从树林到农机站,不到两公里,他们走了近一个小时。徐在宇的伤比看起来重,腹部伤口一直在渗血,脸色由白转青,呼吸越来越急促,脚步虚浮,几乎完全靠洪英乔拖拽着前行。好几次,他差点滑倒,洪英乔用尽全身力气才稳住他。汗水浸透了她的运动服,和徐在宇的血混在一起,黏腻冰冷。
推开吱呀作响的仓库铁门,霉味和铁锈味扑面而来。月光从破损的屋顶和窗户漏下,照亮空气中飞舞的尘埃。洪英乔将徐在宇扶到隔间的行军床上,他立刻瘫软下去,额头上全是冷汗,牙齿因为疼痛和失血过多而轻微打颤。

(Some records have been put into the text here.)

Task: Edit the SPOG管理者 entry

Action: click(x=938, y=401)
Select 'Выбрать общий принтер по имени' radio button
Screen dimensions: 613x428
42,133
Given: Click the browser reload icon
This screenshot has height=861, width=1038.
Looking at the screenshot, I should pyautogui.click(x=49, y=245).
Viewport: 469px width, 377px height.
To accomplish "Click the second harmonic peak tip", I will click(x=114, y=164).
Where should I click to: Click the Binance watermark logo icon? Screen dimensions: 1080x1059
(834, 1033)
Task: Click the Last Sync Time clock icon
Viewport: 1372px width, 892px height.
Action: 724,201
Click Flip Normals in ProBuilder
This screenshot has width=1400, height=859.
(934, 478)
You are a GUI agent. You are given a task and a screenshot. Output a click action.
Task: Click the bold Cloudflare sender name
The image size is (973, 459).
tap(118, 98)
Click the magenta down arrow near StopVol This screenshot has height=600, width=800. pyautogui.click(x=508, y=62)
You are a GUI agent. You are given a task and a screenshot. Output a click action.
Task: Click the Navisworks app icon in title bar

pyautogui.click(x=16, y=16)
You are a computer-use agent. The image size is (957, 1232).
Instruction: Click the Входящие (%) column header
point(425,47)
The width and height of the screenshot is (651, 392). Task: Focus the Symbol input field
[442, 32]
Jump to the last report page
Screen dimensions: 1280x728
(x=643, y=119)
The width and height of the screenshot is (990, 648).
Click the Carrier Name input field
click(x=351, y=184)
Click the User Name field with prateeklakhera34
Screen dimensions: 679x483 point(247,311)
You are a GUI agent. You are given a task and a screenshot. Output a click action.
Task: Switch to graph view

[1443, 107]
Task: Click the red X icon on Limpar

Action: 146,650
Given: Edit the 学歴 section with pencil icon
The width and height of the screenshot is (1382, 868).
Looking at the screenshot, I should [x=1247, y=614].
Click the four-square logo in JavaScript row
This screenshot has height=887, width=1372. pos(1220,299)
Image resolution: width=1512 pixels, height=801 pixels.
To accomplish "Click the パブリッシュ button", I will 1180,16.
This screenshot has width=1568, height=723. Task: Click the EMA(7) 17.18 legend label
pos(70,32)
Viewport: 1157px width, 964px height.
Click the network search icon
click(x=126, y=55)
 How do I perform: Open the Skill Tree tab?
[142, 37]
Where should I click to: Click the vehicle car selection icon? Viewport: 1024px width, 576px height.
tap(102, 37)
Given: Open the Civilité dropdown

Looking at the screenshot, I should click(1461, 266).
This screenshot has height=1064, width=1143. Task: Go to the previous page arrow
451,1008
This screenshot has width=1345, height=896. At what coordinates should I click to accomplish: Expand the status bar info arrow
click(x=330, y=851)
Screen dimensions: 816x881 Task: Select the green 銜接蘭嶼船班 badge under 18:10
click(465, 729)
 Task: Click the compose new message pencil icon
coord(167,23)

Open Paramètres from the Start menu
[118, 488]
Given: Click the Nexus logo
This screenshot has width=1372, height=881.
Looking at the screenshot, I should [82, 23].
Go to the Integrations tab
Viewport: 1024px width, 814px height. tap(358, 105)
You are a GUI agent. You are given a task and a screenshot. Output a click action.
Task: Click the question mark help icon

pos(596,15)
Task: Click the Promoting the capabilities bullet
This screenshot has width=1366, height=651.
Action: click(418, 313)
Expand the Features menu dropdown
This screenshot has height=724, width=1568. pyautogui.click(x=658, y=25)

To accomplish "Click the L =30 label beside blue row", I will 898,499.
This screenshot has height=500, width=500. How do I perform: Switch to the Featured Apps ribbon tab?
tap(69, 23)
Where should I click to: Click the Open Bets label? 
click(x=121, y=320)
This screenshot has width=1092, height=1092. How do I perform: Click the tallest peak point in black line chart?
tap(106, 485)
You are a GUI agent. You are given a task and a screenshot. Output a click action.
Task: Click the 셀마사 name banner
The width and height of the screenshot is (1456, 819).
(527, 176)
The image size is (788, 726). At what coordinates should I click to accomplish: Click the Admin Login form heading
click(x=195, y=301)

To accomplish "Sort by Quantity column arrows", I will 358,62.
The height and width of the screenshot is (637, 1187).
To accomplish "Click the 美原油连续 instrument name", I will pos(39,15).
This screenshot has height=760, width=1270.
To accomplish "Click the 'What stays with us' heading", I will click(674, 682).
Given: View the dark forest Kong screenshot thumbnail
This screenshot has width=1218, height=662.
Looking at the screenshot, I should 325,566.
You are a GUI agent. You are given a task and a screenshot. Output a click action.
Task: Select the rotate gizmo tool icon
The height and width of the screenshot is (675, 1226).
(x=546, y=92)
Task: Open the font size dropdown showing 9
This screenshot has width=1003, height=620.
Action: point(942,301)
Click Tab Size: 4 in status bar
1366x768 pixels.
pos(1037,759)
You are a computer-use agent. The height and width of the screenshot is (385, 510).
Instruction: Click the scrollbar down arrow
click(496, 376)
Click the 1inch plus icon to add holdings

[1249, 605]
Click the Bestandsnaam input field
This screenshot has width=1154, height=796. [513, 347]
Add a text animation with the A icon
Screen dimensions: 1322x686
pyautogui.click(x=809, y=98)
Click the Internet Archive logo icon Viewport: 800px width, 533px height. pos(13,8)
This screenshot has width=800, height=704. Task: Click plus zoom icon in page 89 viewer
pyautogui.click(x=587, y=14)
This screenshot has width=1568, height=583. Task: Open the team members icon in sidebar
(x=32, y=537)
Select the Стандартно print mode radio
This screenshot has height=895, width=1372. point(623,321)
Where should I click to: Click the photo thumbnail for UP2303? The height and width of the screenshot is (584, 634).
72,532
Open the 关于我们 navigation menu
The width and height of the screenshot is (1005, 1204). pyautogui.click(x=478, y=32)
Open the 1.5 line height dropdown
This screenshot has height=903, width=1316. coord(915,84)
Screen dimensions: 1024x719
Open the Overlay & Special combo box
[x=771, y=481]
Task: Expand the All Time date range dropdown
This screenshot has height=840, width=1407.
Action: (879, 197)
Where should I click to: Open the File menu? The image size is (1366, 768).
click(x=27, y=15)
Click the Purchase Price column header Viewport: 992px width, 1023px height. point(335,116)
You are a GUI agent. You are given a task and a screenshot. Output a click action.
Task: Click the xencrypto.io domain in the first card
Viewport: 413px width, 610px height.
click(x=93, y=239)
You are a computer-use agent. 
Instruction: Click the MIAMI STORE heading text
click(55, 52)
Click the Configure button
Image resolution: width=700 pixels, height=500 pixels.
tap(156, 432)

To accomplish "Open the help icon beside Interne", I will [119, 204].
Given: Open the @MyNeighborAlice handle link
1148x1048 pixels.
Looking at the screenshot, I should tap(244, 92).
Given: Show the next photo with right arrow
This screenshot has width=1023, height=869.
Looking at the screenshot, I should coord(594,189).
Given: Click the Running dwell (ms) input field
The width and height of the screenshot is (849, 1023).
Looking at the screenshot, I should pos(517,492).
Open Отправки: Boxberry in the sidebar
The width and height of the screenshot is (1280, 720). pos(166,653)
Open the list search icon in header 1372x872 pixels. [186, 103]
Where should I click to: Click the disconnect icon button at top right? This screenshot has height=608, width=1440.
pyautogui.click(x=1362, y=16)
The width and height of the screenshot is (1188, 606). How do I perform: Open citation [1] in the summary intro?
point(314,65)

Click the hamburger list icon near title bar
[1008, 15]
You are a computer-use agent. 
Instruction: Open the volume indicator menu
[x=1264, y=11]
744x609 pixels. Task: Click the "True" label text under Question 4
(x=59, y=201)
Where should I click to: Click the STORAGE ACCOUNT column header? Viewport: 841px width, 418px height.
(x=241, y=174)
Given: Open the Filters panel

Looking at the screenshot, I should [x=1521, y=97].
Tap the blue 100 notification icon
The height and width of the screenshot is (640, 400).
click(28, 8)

“工具箱……在墙角……可能有手电……”徐在宇从牙缝里挤出几个字。
洪英乔摸黑找到工具箱,翻出一把缠着胶布、电力微弱的老式手电。昏黄的光线下,她看清了他腹部的伤——一道大约七八厘米长的斜向切口,边缘不齐,深度至少有两三厘米,好在没伤及内脏,但失血量不小。她撕开他被血浸透的衬衫下摆,用相对干净的内层按住伤口,又从他昂贵的西装裤上撕下布条,用力捆扎止血。
徐在宇闷哼一声,额角青筋暴起,但咬着牙没出声。
“没有麻药,没有针线,只能先这样。”洪英乔声音平静,手上的动作却稳而快,“你需要抗生素,需要缝合,必须去医院。”
“不……”徐在宇抓住她的手腕,力气大得惊人,“不能去……郑富强会知道……”
“再不止血,你会死。”洪英乔看着他,手电的光映着她脸上干涸的血迹和冰冷的汗珠。
“死了……也好。”徐在宇扯出一个比哭还难看的笑,眼神涣散,“反正……你也……不要我了……”
洪英乔的心脏像被一只无形的手狠狠攥紧。她移开目光,掰开他冰凉的手指,继续处理伤口。“别说胡话。死了,就什么都改变不了了。”
她从工具箱里翻出半瓶不知道过期多久的工业酒精,倒在一块相对干净的破布上,擦拭伤口周围的污血。酒精刺激伤口,徐在宇身体猛地一颤,喉咙里发出压抑的呜咽。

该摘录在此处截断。